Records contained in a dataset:
--- START ---

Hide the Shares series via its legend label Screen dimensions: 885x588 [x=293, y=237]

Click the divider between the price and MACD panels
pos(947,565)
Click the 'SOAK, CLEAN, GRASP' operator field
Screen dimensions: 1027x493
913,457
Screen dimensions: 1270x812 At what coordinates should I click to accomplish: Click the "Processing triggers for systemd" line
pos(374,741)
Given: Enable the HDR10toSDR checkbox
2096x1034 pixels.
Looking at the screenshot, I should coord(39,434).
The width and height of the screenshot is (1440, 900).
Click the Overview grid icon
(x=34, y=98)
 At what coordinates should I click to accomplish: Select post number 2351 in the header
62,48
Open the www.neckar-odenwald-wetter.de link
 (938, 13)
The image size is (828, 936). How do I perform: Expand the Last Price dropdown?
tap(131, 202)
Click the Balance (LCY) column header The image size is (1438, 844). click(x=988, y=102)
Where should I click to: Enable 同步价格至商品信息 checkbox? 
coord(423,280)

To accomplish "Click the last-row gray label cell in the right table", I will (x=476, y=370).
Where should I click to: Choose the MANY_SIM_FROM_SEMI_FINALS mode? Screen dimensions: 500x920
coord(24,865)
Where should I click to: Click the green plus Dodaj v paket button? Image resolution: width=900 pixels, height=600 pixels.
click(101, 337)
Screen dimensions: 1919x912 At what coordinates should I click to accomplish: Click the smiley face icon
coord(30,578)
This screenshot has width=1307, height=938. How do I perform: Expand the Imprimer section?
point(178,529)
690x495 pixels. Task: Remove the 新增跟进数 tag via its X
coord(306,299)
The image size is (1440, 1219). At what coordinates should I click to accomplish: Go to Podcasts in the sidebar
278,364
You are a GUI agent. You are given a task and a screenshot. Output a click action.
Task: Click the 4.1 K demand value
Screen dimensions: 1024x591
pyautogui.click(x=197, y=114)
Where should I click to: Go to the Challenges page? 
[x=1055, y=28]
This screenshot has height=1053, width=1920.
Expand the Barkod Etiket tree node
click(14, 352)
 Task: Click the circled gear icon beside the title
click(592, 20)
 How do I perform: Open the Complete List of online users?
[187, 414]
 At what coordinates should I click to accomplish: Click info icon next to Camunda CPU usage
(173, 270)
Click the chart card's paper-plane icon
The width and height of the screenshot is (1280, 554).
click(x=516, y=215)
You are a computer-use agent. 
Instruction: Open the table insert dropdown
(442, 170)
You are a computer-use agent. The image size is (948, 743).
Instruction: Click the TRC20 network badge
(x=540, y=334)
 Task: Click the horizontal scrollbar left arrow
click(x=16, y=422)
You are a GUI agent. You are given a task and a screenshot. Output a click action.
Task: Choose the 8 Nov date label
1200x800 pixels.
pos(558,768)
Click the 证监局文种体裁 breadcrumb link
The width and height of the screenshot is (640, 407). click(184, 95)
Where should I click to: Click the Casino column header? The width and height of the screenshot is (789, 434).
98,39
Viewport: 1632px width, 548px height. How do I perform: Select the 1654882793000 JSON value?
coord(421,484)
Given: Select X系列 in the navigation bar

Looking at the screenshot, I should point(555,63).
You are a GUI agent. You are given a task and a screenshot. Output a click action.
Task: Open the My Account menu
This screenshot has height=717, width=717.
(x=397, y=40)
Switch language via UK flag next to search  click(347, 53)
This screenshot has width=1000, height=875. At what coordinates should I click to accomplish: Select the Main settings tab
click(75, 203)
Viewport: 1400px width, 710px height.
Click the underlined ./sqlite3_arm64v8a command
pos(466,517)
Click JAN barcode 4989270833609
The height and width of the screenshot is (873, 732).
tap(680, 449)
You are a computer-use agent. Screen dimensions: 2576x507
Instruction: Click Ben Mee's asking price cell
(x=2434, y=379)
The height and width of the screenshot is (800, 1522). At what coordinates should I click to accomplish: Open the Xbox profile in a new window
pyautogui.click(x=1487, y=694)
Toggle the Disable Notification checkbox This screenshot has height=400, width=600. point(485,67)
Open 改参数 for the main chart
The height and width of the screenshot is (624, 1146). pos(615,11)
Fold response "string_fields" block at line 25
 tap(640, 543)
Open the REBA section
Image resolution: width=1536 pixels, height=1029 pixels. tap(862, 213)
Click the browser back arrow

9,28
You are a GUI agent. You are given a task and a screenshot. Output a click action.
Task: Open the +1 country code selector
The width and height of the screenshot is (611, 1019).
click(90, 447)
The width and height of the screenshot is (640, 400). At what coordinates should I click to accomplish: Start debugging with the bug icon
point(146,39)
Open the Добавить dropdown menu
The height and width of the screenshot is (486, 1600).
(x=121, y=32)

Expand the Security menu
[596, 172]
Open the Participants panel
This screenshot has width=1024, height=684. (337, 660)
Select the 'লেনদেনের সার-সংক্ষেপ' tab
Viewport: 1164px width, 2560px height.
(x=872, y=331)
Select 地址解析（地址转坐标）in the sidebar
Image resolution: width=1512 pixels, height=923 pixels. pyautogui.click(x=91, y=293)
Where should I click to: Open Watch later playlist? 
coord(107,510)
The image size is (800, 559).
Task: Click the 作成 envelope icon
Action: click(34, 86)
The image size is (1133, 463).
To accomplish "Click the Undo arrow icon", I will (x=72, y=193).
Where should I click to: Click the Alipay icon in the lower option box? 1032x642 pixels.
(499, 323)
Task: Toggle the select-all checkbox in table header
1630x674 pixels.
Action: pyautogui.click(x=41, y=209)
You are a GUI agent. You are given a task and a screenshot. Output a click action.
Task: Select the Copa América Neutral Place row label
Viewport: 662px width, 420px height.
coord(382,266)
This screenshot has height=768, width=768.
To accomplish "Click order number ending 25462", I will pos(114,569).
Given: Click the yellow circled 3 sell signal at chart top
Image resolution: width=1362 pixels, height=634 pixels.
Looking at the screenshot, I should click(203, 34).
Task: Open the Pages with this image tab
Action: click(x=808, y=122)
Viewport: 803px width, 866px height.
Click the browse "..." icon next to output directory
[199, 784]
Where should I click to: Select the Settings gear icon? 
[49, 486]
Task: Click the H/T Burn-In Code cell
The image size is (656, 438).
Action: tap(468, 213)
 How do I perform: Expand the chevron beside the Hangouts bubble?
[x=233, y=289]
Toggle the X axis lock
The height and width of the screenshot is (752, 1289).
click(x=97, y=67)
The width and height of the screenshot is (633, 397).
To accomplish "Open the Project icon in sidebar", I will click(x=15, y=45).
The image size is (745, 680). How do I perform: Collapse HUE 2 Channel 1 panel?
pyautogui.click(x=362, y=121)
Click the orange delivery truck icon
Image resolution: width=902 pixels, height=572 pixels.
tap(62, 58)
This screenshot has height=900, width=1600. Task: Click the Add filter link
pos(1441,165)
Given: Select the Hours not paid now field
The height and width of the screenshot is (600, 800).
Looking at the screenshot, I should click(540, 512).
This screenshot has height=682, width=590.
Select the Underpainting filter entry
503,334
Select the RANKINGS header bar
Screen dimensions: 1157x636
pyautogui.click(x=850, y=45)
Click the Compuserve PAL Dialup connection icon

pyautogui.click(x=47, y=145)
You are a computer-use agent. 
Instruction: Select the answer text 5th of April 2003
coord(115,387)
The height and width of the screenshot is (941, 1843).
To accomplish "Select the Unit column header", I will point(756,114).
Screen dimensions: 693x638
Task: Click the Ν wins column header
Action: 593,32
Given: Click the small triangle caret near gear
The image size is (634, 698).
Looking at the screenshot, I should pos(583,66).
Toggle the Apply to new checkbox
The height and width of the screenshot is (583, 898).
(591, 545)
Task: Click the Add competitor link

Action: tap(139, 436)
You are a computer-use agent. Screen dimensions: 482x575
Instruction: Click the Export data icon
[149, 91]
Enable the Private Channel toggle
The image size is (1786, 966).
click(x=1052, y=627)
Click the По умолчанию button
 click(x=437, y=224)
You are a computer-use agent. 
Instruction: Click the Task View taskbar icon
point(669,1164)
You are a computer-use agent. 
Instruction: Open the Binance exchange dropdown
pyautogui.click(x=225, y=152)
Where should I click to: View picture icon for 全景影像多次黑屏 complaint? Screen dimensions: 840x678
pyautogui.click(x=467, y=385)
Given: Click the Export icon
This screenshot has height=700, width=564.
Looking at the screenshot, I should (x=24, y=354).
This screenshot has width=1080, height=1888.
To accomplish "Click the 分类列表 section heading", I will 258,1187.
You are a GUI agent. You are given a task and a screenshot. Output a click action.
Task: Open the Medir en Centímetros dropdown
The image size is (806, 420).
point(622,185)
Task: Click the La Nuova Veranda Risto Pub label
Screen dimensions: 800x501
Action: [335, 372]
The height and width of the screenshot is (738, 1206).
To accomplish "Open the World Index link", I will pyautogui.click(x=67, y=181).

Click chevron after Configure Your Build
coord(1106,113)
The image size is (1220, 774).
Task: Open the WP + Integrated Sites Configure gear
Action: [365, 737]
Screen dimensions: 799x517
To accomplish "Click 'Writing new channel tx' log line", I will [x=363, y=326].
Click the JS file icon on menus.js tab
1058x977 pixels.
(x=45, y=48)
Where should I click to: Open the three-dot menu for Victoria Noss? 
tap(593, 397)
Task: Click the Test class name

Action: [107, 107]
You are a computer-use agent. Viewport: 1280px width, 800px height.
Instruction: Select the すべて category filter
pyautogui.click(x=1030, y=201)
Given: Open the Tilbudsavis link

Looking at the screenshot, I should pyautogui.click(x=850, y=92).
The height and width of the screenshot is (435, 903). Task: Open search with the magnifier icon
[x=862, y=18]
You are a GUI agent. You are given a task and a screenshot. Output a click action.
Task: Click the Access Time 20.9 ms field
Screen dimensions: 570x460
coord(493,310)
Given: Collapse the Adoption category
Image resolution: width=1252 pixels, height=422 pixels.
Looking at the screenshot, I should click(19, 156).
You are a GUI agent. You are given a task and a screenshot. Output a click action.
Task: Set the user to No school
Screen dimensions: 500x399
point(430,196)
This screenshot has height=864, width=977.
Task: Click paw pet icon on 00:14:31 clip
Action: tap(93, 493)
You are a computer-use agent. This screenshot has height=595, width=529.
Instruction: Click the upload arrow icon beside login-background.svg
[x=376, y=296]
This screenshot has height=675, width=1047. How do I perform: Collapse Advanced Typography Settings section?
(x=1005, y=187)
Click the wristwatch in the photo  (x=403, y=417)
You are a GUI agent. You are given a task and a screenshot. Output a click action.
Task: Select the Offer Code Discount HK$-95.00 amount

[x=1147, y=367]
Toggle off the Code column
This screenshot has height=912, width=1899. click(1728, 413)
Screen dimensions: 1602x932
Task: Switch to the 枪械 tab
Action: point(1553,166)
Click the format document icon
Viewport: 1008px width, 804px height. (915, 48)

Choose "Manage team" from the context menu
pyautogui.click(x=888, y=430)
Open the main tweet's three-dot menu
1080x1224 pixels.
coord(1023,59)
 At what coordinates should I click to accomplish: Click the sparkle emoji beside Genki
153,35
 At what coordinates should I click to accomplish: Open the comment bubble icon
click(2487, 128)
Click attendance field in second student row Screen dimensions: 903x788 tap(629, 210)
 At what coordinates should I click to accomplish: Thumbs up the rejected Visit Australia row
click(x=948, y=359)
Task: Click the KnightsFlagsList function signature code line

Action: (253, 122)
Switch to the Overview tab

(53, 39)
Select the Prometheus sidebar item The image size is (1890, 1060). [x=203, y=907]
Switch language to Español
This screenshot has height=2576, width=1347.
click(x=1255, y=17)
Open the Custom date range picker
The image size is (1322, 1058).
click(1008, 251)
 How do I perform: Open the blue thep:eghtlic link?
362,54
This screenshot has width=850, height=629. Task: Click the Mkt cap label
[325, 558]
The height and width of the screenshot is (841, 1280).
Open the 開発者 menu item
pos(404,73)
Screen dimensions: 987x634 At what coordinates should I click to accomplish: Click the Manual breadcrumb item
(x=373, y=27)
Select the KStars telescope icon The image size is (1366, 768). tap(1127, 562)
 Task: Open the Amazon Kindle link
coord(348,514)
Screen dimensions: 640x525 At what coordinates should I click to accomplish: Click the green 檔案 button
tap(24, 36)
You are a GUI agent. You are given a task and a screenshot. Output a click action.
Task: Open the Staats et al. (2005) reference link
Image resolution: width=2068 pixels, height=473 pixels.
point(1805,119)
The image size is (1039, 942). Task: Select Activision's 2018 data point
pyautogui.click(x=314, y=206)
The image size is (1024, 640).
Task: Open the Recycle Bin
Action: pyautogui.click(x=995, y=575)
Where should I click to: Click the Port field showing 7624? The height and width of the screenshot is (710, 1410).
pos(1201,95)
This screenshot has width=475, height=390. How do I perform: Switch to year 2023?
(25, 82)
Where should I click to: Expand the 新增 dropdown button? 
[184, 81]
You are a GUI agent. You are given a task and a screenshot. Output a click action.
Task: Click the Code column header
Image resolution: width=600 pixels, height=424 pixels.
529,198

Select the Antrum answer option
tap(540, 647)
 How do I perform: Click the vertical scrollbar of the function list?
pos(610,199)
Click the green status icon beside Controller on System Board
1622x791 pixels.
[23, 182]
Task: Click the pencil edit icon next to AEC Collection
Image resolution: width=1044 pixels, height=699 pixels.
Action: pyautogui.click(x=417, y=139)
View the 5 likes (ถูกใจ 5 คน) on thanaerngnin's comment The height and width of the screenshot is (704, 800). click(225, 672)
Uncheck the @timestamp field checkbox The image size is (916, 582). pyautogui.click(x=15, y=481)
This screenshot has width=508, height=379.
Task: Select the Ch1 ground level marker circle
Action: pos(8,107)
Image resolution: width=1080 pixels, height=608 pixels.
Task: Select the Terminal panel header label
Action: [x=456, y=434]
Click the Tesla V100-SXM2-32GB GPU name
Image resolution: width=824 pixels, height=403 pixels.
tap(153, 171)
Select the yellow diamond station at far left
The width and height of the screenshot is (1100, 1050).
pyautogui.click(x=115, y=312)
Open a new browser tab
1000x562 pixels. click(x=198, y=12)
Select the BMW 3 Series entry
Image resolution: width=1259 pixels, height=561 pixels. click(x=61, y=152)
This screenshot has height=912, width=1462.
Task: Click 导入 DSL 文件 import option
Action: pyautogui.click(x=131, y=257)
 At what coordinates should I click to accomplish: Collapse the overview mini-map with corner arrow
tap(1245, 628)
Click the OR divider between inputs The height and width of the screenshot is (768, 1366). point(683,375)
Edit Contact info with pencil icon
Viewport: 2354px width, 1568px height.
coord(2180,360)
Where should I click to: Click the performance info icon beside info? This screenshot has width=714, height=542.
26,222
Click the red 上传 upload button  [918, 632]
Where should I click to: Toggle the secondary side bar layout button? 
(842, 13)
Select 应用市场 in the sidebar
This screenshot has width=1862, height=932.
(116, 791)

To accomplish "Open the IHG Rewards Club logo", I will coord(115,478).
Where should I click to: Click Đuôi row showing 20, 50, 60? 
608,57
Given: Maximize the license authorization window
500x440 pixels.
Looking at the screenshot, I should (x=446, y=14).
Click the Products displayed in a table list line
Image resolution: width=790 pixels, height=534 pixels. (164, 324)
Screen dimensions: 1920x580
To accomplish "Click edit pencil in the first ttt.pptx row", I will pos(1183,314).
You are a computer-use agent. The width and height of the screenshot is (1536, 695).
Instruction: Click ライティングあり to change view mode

--- END ---

→ **DIRECTIONS**
Across the entries, work out how many lines hold the word "language". Reply with that number only.

→ **RESULT FOR THIS TASK**
2